Work to do
Write out all of the entries below again, requests included, and shift each coordinate in the answers by adding 44 to it. Leave the pictures out.

(Data on locating visible targets)
※

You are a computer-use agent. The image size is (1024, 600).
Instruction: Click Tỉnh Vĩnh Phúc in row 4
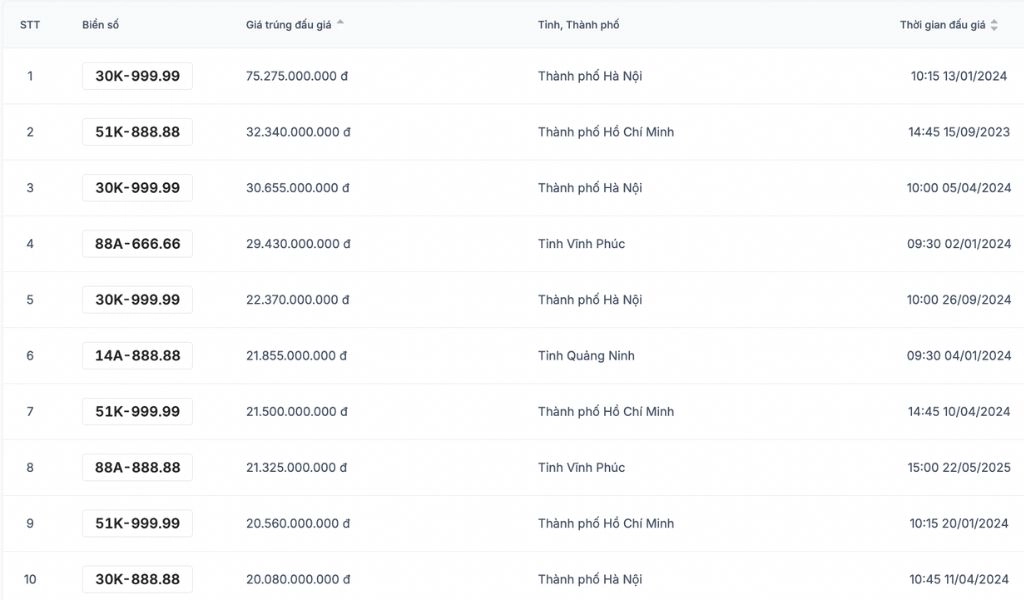(581, 244)
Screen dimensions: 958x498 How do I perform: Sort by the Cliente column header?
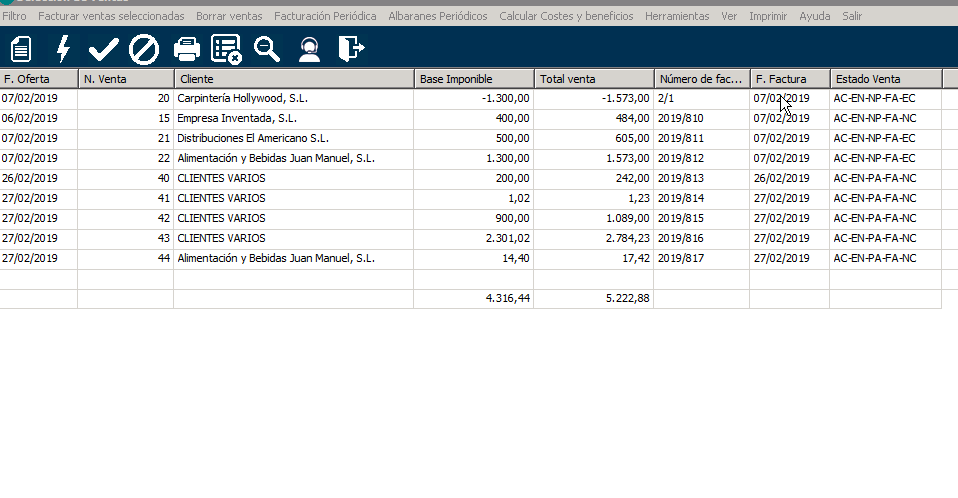pyautogui.click(x=294, y=79)
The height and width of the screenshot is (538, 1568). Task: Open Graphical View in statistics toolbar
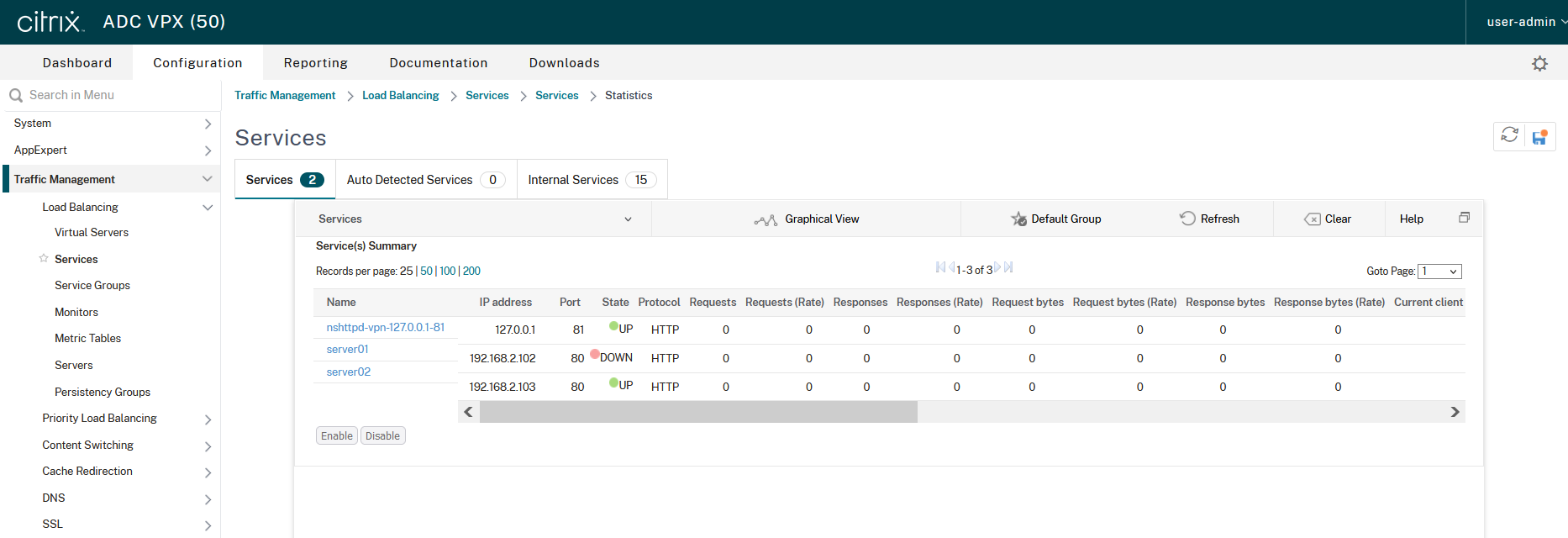(807, 219)
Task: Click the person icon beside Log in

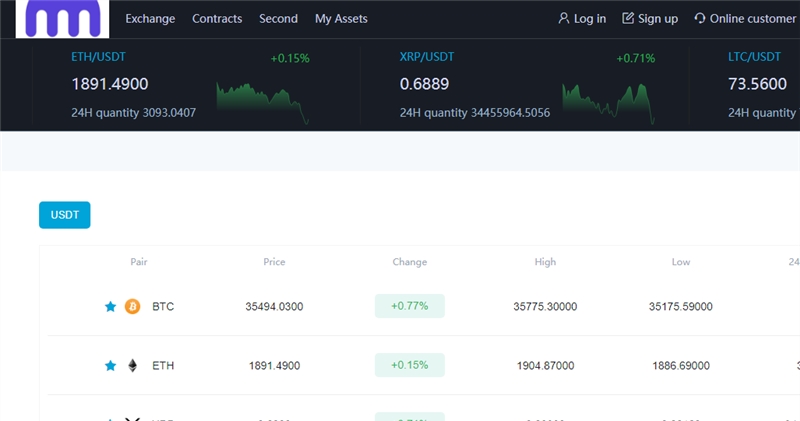Action: [x=564, y=18]
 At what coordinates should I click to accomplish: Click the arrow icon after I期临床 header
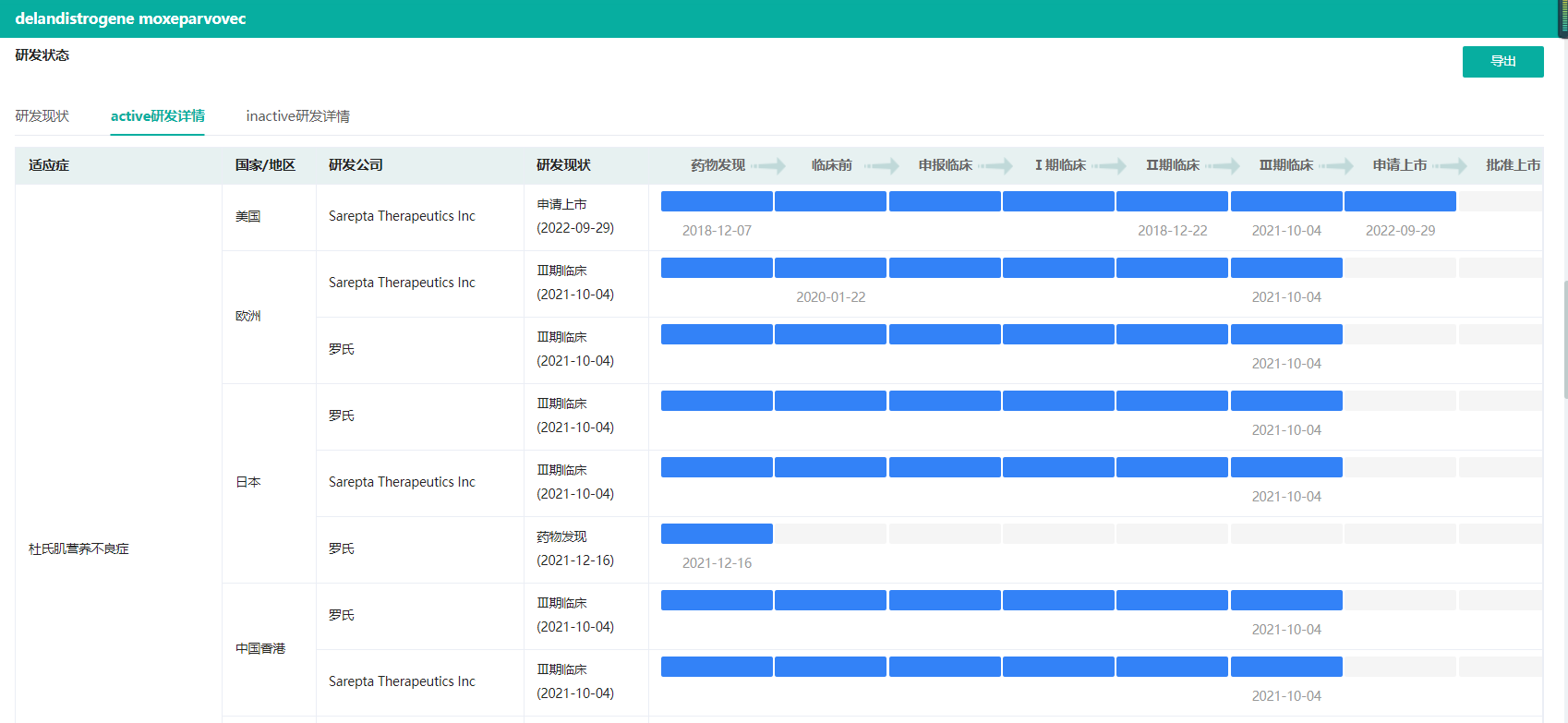pos(1109,166)
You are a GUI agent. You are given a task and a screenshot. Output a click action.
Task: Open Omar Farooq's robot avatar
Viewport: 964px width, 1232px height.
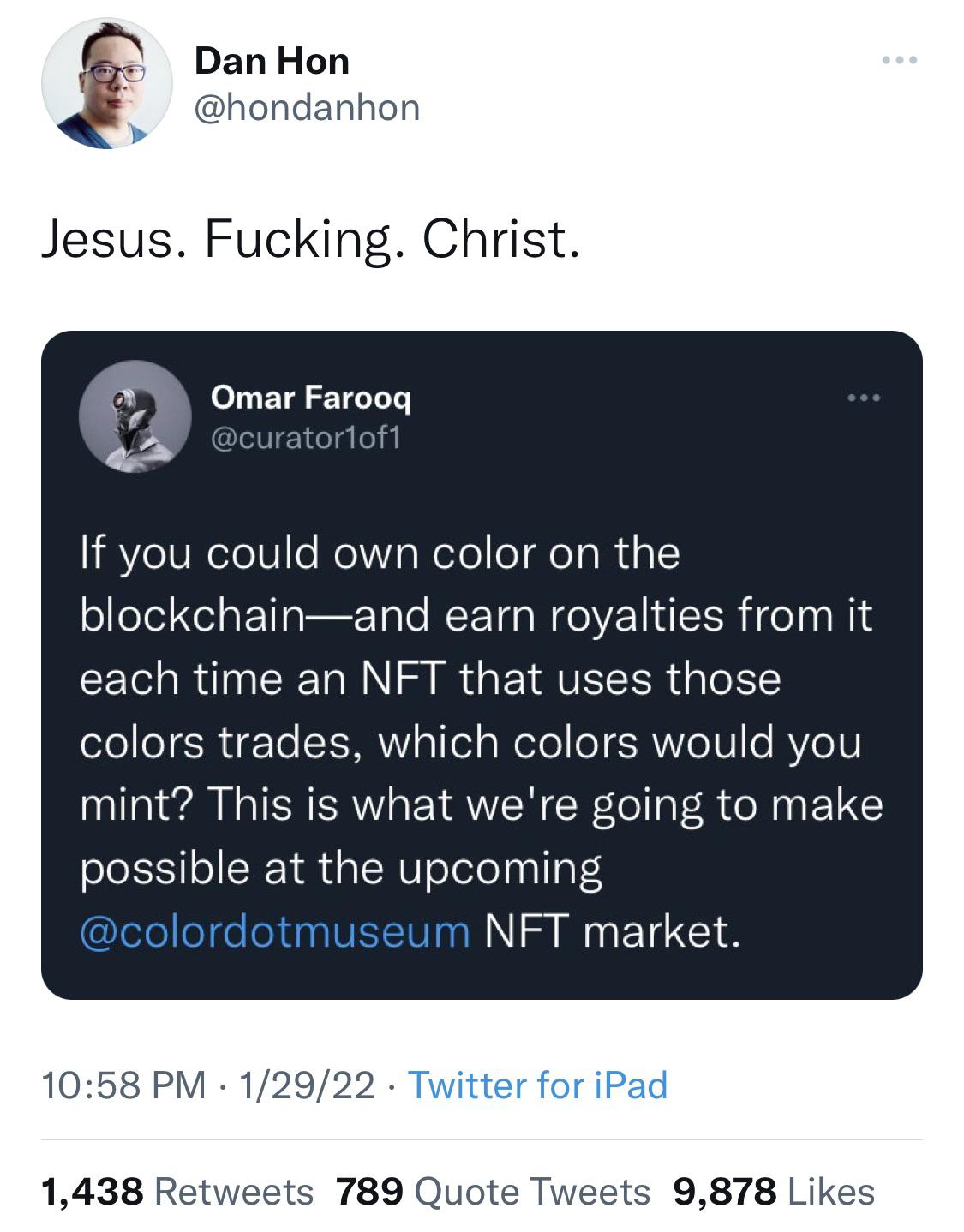[135, 416]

※

Task output
You are a computer-use agent. The image size is (1024, 600).
Instruction: Click Tỉnh Vĩnh Phúc in row 4
(625, 288)
Screen dimensions: 958x498 How do I perform: Sort by the Cliente column header?
pyautogui.click(x=338, y=123)
The height and width of the screenshot is (538, 1568). Task: Open Graphical View in statistics toolbar
(851, 263)
Task: Click the person icon beside Log in

Action: [x=608, y=62]
 At what coordinates should I click to accomplish: Click the arrow icon after I期临床 header
pos(1153,210)
You are a GUI agent. You are given a task and a screenshot. Output a click action.
Task: Open Omar Farooq's robot avatar
Viewport: 964px width, 1232px height.
[179, 460]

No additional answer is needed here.